Copy the lines exactly as they appear, from the line with "The height and width of the screenshot is (361, 843)." up to and including the line with "pos(316,131)".

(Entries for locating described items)
/---

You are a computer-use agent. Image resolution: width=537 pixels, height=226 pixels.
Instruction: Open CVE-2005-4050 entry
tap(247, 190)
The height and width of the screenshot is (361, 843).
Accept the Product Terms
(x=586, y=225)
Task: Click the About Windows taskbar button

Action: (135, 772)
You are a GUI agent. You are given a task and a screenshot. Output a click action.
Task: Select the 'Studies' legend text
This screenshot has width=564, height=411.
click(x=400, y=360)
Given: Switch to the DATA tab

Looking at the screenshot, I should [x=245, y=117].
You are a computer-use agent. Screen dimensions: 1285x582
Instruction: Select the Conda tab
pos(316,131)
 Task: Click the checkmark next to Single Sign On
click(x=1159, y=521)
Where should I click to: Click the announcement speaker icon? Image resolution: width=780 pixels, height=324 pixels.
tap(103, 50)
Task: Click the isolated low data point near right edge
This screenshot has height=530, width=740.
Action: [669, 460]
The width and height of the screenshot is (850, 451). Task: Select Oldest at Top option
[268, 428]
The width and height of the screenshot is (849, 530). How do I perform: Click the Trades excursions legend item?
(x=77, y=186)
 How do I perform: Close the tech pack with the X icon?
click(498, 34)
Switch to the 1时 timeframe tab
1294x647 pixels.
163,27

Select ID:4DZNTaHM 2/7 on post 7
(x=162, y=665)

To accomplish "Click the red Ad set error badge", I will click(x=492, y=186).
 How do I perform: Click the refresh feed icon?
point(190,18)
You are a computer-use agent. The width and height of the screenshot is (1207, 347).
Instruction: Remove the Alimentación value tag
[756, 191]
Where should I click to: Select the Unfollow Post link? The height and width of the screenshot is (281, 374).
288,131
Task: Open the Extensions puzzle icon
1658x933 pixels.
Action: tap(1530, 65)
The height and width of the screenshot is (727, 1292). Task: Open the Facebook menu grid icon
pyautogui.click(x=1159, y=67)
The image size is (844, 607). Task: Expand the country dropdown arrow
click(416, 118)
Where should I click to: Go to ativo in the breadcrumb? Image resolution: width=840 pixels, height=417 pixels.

\---

> [Full output]:
The height and width of the screenshot is (361, 843).
Accept the Product Terms
(x=586, y=225)
Task: Click the About Windows taskbar button

Action: (135, 772)
You are a GUI agent. You are given a task and a screenshot. Output a click action.
Task: Select the 'Studies' legend text
This screenshot has width=564, height=411.
click(x=400, y=360)
Given: Switch to the DATA tab

Looking at the screenshot, I should [x=245, y=117].
You are a computer-use agent. Screen dimensions: 1285x582
Instruction: Select the Conda tab
pos(316,131)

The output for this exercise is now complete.